Seven automatic transmissions sent by the aircraft’s on-board ACARS system over a period of three minutes seem equally ambiguous. That data tells us that two smoke warnings were triggered near the cockpit before the crash – one in the lavatory behind the flight-deck; the other in the avionics bay underneath the flight-deck floor. These alerts were followed by three apparent heat warnings on the cockpit windows, and finally by two technical fault warnings – suggesting that flight-controls were becoming impaired.

It is hard to imagine that the myriad alarms did not stem from the same root cause, although at this stage there is nothing to demonstrate a causal link between any of them.

Media organizations have, nonetheless, interpreted the data as they see fit. The Telegraph concluded that “an internal explosion tore through the right side of the aircraft” after consulting an unnamed commercial pilot; while The Financial Times said the readings “seem at odds with the idea that the aircraft suffered the kind of sudden, catastrophic break-up normally associated with a bombing”.

Both narratives hinge on guesswork. “These are not messages that enable us to interpret anything,” stressed Sébastien Barthe, a spokesman for France’s BEA air accident investigation agency. “If there is smoke, it means that there is potentially a fire somewhere. But it doesn’t tell us where the fire is, and it doesn’t help us establish whether it is something malevolent or something technical.”
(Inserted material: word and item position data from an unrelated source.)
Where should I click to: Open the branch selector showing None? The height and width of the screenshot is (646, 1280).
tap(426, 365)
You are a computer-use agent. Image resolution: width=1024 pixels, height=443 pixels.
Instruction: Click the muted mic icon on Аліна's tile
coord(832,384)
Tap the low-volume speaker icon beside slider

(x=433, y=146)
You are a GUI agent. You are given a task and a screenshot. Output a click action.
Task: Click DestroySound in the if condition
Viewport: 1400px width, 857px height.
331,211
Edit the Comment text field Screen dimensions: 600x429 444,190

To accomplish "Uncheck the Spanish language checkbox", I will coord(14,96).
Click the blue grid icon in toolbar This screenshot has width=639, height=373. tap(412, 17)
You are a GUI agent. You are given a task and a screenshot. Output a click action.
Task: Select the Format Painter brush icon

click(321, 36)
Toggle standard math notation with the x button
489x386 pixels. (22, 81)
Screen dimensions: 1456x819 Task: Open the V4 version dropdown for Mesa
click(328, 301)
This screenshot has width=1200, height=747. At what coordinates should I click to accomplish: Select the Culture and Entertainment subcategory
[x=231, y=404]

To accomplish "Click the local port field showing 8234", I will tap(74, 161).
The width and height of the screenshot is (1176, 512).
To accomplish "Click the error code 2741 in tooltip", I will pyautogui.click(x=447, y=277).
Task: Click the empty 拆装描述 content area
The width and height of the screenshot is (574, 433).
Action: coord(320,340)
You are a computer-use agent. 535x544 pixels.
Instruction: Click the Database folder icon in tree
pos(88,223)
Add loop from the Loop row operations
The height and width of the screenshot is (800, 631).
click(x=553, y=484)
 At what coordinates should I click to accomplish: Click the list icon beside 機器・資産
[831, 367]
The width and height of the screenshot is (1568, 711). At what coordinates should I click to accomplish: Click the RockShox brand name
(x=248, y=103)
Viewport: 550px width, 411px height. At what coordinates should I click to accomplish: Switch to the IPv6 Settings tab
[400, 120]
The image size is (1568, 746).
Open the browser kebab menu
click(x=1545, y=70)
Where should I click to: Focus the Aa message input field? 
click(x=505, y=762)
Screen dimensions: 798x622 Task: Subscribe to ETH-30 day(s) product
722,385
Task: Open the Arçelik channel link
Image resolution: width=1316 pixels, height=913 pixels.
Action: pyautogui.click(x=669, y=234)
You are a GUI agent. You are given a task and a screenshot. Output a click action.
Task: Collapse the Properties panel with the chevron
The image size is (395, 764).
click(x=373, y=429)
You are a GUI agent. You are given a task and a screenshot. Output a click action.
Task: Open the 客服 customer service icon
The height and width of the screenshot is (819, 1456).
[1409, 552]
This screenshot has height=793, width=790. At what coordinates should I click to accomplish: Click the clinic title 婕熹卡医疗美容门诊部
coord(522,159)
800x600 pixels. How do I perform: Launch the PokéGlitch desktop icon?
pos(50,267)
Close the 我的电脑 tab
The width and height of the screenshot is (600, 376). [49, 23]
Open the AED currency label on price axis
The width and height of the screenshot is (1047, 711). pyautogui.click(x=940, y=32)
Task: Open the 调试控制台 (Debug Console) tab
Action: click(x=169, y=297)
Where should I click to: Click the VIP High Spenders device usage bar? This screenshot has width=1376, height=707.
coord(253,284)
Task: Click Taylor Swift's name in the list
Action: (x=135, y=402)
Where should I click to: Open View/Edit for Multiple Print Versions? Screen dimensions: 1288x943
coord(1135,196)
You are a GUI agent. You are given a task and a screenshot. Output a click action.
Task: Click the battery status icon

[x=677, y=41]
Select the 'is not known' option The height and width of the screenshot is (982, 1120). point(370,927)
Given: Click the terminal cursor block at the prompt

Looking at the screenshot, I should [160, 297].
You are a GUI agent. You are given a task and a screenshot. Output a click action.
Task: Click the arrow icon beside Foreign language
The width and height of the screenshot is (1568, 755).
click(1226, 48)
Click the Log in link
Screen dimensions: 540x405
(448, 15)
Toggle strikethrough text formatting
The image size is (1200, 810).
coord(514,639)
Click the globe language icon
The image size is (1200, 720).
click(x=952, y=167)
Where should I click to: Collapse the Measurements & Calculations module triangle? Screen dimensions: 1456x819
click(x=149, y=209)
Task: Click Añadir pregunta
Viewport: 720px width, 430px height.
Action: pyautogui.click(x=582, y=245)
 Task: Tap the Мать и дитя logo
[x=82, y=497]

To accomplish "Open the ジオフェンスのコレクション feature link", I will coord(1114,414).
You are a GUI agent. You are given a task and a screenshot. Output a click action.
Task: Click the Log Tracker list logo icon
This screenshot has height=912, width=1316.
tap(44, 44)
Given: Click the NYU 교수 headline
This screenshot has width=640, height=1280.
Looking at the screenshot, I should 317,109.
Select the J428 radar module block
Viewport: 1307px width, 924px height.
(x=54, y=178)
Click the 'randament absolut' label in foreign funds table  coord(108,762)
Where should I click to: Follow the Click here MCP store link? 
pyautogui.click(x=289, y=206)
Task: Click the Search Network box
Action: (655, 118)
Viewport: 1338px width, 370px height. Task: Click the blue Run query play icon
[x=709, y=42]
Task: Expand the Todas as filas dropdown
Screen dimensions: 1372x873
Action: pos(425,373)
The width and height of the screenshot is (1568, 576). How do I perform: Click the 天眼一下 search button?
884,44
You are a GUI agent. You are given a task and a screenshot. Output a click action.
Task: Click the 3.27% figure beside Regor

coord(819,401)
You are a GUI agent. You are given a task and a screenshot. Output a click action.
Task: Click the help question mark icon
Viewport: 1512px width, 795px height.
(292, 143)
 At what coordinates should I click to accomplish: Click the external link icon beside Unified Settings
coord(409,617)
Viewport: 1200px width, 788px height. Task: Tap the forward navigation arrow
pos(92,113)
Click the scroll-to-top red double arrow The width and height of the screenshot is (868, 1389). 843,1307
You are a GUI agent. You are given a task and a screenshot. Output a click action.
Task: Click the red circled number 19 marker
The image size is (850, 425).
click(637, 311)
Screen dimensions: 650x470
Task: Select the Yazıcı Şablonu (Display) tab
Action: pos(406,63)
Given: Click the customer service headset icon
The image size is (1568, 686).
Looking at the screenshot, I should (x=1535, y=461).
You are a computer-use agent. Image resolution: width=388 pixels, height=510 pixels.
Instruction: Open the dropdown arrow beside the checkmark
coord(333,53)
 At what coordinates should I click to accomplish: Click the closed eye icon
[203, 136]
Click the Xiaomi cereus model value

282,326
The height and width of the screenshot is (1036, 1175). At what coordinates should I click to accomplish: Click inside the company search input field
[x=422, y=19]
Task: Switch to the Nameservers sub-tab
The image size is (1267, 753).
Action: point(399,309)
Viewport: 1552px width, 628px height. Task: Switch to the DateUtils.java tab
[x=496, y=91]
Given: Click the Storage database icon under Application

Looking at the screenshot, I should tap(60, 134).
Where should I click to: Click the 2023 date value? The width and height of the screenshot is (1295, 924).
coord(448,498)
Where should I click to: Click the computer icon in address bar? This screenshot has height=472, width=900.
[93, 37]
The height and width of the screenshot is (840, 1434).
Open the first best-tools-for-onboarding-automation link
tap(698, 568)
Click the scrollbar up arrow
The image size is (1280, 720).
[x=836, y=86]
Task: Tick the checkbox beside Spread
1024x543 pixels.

Those engaged in a guessing game about probable causes will, inevitably, be mindful of the terrorism matrices in both Cairo and Paris – the respective points of destination and departure for Flight 804. The Sinai-based affiliate of ISIS demonstrated its ability to strike passenger aircraft last October, when it bombed Metrojet Flight 9268, killing 224 mostly Russian holidaymakers.

That attack ushered in a new era for the post-9/11 world, culminating more than a decade of failed aircraft plots by Al Qaeda. The suicide-bomb attacks on Daallo Airlines Flight 159 in February and on Brussels Airport in March have kept aviation security at the top of global news agendas since then.

Lack of concrete evidence

Insofar as media agencies need to provide context during the fact-finding stage of mass-casualty incidents, background information about ISIS, Egypt and France is helpful. But the terrorism theory deserves only the slimmest of column inches until concrete evidence emerges to support or negate its relevance.

It is particularly striking that no claim of responsibility has yet been issued by ISIS. As New York Times correspondent Rukmini Callimachi noted on her Twitter feed, the group took credit for the Metrojet bombing within hours. Its silence after Flight 804 is deafening.

The desperation of press outlets and commentators to be at the front of developing stories – cementing their professional reputations in the process – can be a positive trait, driving news agendas forward and upholding the media’s role as a watchdog of democracy. When it comes to air crash investigations, however, curiosity tends to get the better of intellect. Imaginations run away with themselves, leaving news consumers bereft of relevant information and overwhelmed by speculation and fear.

I say again: we do not yet know what caused Flight 804 to crash into the Mediterranean Sea.

Until evidence to support any theory comes to light – an outcome that will only be advanced by the recovery of more wreckage – the story of Flight 804 is one of intolerable human tragedy; for those aboard, for their relatives, and for the already-reeling Egyptian tourism sector. There is nothing else to report.